Wie lassen sich Zuordnungsfehler vermeiden?

  • Die Schuld auf den Autor zu schieben, hilft nicht weiter. Versuchen Sie, die Ursache für den fehlerhaften Code herauszufinden.
  • Hat Lukas wenig Erfahrung in diesem Segment der Programmiersprachen/Projektkenntnisse?
  • War er nur gestresst? Gab es eine bevorstehende Frist? War er überlastet? Gab es etwas am Wochenende?
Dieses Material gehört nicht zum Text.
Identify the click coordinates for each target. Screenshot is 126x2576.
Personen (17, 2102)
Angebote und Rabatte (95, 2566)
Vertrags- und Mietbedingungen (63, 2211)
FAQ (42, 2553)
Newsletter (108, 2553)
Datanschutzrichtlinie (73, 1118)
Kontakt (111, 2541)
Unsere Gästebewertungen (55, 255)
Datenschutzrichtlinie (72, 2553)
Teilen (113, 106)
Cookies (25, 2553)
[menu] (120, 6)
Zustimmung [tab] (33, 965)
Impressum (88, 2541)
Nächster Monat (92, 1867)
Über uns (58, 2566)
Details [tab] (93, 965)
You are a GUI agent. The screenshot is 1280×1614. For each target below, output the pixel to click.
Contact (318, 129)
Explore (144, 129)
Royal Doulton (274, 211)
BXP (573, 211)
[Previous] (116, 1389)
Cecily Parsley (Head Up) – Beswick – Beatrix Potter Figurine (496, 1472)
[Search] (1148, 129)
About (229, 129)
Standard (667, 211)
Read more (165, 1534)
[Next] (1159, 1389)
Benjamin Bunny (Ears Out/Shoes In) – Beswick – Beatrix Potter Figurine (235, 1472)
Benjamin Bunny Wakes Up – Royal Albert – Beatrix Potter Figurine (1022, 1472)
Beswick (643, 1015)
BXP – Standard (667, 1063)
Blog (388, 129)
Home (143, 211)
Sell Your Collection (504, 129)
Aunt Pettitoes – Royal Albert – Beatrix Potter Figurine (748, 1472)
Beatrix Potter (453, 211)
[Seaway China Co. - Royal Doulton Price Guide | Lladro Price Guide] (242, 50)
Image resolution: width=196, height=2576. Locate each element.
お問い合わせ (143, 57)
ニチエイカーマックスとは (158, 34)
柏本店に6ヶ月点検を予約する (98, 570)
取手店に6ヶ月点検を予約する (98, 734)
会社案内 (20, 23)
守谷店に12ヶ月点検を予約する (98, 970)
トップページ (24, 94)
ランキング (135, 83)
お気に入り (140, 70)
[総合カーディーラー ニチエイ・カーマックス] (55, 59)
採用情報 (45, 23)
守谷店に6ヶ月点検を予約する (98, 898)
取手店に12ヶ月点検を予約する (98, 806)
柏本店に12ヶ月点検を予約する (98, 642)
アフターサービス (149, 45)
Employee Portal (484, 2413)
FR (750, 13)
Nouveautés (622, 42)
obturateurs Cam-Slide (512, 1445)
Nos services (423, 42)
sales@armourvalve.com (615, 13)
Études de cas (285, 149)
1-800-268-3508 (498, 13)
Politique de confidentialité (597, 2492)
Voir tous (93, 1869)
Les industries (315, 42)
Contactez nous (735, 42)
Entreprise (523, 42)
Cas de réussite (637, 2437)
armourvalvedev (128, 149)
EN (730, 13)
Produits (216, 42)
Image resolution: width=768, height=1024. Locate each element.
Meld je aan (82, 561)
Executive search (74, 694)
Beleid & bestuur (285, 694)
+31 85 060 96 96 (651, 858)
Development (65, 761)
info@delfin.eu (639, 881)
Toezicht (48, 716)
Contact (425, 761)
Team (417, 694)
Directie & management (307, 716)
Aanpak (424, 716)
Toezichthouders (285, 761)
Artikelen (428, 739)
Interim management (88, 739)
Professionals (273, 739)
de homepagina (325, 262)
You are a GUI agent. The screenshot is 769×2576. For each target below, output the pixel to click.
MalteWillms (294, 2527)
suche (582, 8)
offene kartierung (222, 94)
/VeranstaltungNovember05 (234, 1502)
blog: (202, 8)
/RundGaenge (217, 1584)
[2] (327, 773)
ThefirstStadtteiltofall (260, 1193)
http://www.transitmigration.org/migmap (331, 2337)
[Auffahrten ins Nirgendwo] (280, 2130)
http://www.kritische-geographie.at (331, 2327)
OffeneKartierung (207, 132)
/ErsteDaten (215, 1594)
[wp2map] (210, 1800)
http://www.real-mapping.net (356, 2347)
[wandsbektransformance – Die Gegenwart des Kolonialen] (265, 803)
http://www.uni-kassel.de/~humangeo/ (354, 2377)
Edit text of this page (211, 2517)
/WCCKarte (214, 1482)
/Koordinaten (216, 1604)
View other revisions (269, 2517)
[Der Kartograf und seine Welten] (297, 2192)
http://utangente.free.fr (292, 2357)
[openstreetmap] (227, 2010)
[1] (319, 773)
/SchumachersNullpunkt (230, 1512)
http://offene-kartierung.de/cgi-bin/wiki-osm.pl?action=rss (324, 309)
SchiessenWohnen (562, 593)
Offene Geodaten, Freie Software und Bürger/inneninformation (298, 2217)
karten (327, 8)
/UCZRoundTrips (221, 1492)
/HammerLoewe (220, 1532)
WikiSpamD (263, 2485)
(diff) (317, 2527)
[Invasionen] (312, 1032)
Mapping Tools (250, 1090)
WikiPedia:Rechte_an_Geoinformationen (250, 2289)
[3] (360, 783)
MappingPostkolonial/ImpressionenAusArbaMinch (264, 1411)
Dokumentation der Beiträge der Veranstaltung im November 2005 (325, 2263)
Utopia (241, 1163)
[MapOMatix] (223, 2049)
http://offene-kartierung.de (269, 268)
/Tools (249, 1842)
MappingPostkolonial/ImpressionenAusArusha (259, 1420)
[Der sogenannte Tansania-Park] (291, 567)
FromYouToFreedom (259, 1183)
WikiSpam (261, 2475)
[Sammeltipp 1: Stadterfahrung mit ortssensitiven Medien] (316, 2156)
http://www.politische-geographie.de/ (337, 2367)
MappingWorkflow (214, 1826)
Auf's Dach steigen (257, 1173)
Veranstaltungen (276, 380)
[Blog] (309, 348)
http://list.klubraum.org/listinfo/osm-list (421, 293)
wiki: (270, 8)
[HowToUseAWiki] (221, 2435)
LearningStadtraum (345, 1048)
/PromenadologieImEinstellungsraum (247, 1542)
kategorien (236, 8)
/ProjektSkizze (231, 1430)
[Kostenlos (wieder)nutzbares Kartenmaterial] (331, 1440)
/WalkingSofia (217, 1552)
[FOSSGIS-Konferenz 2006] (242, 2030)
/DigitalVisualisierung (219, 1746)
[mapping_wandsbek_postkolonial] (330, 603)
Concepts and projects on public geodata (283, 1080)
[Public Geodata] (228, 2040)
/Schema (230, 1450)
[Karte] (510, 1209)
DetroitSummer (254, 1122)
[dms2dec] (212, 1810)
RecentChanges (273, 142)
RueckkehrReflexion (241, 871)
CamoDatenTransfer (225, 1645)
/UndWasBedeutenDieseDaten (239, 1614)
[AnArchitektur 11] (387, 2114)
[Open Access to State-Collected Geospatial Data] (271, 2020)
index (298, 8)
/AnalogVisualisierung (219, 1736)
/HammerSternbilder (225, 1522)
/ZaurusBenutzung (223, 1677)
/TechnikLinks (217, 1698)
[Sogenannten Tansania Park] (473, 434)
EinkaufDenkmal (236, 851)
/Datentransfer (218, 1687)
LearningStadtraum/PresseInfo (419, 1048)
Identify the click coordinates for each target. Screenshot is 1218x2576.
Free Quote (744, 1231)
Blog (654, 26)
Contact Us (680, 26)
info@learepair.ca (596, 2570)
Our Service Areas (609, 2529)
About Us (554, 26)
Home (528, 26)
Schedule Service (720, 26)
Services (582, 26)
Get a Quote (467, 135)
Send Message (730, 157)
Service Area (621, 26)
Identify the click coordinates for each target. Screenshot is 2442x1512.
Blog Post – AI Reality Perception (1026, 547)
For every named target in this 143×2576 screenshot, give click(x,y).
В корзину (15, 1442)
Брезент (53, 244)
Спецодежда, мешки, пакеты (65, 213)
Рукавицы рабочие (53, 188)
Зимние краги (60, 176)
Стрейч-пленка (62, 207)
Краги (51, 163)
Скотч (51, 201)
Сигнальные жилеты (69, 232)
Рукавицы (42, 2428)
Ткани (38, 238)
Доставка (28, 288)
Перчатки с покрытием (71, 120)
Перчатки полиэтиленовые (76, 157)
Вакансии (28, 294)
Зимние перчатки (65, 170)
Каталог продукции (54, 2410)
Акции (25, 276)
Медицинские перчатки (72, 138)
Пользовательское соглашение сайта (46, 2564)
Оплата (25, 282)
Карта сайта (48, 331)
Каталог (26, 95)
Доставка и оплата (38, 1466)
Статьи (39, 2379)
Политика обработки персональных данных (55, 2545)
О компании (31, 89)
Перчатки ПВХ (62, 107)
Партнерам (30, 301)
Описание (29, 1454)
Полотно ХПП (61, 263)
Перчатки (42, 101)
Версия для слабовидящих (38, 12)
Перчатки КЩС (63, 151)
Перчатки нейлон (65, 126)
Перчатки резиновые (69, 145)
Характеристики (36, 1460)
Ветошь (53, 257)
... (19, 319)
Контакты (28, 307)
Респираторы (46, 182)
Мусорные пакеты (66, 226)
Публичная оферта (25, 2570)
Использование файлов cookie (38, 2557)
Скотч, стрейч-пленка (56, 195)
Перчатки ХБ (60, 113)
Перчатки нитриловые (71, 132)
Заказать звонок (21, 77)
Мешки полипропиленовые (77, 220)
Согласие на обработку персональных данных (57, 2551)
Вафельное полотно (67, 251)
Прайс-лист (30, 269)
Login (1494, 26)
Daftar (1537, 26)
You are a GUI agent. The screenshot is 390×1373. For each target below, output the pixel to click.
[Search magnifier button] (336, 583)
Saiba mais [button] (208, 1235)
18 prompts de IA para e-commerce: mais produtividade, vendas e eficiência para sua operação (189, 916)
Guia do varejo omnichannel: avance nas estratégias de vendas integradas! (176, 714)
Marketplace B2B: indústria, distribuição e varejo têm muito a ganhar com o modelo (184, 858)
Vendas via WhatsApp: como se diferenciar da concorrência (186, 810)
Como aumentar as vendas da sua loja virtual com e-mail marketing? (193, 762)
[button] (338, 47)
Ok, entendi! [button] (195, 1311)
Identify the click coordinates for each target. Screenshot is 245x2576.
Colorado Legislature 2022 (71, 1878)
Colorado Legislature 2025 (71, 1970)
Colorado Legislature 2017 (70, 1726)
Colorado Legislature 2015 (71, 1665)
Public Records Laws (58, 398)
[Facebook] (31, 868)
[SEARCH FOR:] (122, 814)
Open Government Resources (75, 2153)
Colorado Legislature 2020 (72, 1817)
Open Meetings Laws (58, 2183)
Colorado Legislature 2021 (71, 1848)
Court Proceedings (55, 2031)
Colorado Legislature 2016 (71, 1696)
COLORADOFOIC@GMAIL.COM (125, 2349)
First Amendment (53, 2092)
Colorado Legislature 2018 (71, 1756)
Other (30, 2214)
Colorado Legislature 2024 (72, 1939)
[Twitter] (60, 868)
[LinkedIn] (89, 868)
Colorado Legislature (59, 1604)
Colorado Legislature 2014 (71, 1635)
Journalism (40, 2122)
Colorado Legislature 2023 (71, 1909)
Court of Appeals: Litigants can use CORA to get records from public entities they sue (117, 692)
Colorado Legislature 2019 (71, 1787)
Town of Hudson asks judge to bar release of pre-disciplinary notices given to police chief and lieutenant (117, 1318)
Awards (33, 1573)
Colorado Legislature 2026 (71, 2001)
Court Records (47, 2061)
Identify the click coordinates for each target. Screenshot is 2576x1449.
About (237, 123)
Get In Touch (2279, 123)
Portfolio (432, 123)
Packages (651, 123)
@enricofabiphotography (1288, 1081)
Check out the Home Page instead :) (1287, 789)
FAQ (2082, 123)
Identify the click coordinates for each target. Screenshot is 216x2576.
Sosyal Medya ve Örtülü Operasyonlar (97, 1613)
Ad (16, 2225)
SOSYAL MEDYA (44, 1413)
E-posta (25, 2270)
Laden Sie den Anwalt des Teufels ein

Das waren also die 5 wichtigsten kognitiven Verzerrungen. Was haben wir gelernt? Kognitive Verzerrungen kommen bei uns allen vor. Was wir dagegen tun können, ist zu lernen, sie zu bemerken und zu vermeiden. Die häufigsten Voreingenommenheiten in der Softwareentwicklung sind optimistische, Bestätigungs- und Verankerungsvoreingenommenheit. Der Herdeneffekt und Zuordnungsfehler sind ebenfalls sehr verbreitet. Sie können katastrophale Auswirkungen auf Softwareprojekte haben. Die wichtigste Methode zur Vermeidung besteht darin, das Problem sorgfältig zu durchdenken und bei der Analyse „den Anwalt des Teufels“ zu spielen, d. h. nicht nur nach positiven, sondern auch nach gegenteiligen und negativen Fällen zu suchen. Für weitere Informationen über kognitive Verzerrungen bei der Softwareentwicklung empfehle ich diese Studie​, die ich als Quelle für diesen Artikel verwendet habe. Ich hoffe, der Artikel hat Ihnen gefallen, und bis zum nächsten Mal!